Due to cookie churn and simple inventory volatility, impression delivery is extremely hard to predict for any reasonably focused BT target (and forget about reach or pricing).  This makes forward delivery guarantees almost impossible – another barrier for scalable use by large brands that typically plan a significant portion of their spend in advance.

BT can also be used by networks or publishers as a way to mask inventory quality issues.  Would an advertiser/agency want the media included in a BT buy if they actually knew what they were purchasing?  Would they be willing to pay the same rate?  I doubt it, but the glossy BT story effectively launders this sketchy inventory into a desirable commodity.

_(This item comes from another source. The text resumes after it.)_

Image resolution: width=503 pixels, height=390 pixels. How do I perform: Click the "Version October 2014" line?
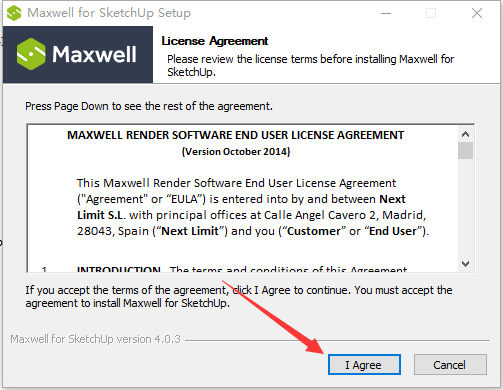tap(236, 152)
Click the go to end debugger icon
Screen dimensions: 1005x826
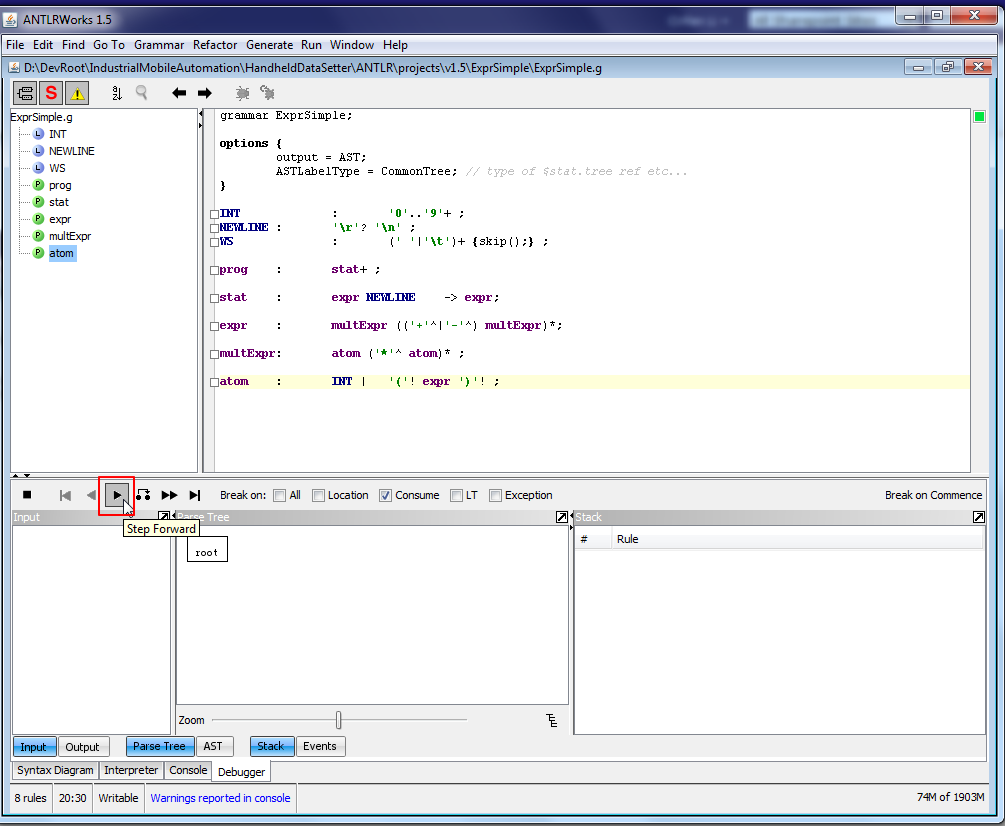click(195, 495)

Finally, there are obviously high-profile privacy issues swirling around BT, and it’s anyone’s guess where those will settle out.  I would hate to have a platform or media strategy built around BT if (when?) our friends in Washington decide that “opt-in” will become the law of the land.

Marketers considering significant or sustained investments in BT would be advised to think carefully about all of these issues and ask tough questions of their partners before proceeding.